DOCUMENT SEGMENT:
--- START ---

Every morning at 3:00am my sweet little Bella bean climbs in bed with us, she always comes to my side to crawl in. Well, this morning was no different than any other except I could not go back to sleep for the life of me! Why couldn't I sleep? Most people may not know this about me but I love to write poetry, it has always been a creative outlet for me. Last night before I went to bed I was looking through my "memory" box and came across some letters that my cousin had written me shortly before she passed away, this month marks ten years since she left this life. We were very close, she had cancer, she was 17 when she died. She was also a poet, she wrote beautifully, she understood things that only someone close to death might understand, the important things. One of my most treasured "earthly" possessions is a compilation of her poetry that her mother gave me shortly after she passed away. I think that is when I really took an interest in writing, at the time it was my way of coping with the situation. Well, back to last night, I couldn't go to sleep,
words were keeping me awake, yes, words. This is not the first time this has happened, but I apparently haven't learned that my overactive mind will not rest until I write it down. After several hours of tossing and turning I finally got up, grabbed a pen and my journal and this is what I came up with:
If she had a name would she be mine,
or would she be yours?
Would beauty kiss her on
the cheek?
Would she medicate your mind
or heal your soul?
If I spoke to her would she recognize
my voice
or would my words fall on deaf ears?
If she will listen,
I must tell her that I love her
and she'll forever be
our baby girl.
This is a little different from my "normal" style, I am usually a rhyming sort of gal, but this is what I came up with.
I so love this picture of my baby girl, the inspiration behind the poem.
1 comment:
Great poem! And you already know how beautiful I think Samantha is -- what a gorgeous little girl!

--- END ---

ACTION ITEM A:
According to the blog post, how old was the writer's cousin when she died?
ACTION ITEM B:
Rewrite the paragraph of the blog post that begins "Every morning at 3:00am" as a shorter bulleted list that keeps its main facts.
ACTION ITEM C:
Say whether each statement agrees with the blog post, giving yes or no and the words that decide it: (i) The writer usually writes poems that rhyme. (ii) Bella always crawls in on the other side of the bed from the writer. (iii) The compilation of the cousin's poetry was given to the writer by the cousin's mother.
None of the data that comes after the blog post is needed.

THE DATA:

--- START ---

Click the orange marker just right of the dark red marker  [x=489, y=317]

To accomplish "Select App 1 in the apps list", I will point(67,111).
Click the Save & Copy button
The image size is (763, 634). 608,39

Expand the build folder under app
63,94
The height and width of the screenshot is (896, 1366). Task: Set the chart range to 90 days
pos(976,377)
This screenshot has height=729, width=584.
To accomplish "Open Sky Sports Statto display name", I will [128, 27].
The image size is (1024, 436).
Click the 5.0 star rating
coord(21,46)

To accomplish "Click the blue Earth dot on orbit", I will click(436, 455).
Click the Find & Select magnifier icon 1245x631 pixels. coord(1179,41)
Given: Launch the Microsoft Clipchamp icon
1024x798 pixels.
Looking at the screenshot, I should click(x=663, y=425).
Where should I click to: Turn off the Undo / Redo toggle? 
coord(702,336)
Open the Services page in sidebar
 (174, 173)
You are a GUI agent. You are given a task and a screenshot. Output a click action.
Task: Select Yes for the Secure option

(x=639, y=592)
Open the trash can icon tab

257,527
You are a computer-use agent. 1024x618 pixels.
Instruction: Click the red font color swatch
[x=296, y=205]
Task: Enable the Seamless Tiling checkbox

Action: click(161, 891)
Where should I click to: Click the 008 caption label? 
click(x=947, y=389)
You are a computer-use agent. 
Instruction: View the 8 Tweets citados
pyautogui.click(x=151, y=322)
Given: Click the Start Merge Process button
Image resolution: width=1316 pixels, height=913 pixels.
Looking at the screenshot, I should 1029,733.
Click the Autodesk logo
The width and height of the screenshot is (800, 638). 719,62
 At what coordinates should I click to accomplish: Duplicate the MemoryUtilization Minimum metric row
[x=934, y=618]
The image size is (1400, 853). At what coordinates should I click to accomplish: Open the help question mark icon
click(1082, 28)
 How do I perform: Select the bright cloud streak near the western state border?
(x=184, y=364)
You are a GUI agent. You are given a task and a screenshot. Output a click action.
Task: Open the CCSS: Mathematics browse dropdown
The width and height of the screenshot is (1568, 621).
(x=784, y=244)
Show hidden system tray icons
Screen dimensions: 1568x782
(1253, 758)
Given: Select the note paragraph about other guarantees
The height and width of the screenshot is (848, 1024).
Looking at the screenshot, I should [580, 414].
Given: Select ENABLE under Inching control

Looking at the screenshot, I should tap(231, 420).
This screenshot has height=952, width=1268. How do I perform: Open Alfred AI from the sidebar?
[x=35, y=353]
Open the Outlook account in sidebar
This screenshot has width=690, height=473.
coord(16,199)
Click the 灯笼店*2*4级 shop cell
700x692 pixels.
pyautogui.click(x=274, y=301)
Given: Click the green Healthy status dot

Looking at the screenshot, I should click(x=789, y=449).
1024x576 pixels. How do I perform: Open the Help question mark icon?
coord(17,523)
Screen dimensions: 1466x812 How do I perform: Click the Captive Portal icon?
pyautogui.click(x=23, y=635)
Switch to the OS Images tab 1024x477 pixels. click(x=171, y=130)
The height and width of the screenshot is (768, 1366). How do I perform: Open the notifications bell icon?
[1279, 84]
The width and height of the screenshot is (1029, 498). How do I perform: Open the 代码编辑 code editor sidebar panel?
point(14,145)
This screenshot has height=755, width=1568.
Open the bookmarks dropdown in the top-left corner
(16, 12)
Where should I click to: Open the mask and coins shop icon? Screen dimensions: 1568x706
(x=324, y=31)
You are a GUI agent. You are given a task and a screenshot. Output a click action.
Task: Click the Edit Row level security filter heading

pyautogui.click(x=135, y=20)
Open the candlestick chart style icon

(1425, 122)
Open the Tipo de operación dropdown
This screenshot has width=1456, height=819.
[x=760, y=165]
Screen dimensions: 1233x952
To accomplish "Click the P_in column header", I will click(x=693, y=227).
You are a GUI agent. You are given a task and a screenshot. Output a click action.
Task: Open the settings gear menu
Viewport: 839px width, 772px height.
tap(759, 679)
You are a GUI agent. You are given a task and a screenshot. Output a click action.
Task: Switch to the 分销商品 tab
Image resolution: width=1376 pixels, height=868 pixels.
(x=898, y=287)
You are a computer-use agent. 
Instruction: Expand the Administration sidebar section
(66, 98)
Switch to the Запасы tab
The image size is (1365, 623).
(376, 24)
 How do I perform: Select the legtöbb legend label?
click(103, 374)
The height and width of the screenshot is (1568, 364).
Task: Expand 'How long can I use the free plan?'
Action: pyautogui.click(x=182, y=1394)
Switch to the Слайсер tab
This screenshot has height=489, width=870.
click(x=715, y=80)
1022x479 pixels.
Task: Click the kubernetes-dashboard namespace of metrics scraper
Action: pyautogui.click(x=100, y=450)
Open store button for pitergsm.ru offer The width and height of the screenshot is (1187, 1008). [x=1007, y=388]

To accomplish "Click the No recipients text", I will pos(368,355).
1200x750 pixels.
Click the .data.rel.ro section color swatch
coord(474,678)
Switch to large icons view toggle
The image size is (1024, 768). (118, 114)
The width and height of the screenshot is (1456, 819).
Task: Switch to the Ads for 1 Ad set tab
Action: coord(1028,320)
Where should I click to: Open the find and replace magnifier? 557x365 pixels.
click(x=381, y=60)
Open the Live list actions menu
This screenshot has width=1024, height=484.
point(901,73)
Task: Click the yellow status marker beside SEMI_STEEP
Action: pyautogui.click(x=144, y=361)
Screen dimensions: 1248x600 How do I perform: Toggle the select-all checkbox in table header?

--- END ---

EXERCISE RESPONSE A:
She was 17.

EXERCISE RESPONSE B:
- Bella climbs into bed every morning at 3:00am, always on the writer's side.
- This morning the writer could not get back to sleep.
- The writer loves writing poetry as a creative outlet.
- The night before, the writer found letters in a "memory" box from a cousin who died of cancer at 17, ten years ago this month.
- The two were very close, and the cousin was also a poet who wrote beautifully.
- The cousin's mother gave the writer a compilation of the cousin's poetry, and writing became a way of coping.
- Words kept the writer awake, and after hours of tossing and turning the writer got up and wrote the poem in a journal.

EXERCISE RESPONSE C:
(i) Yes: "I am usually a rhyming sort of gal"
(ii) No: "she always comes to my side to crawl in"
(iii) Yes: "a compilation of her poetry that her mother gave me shortly after she passed away"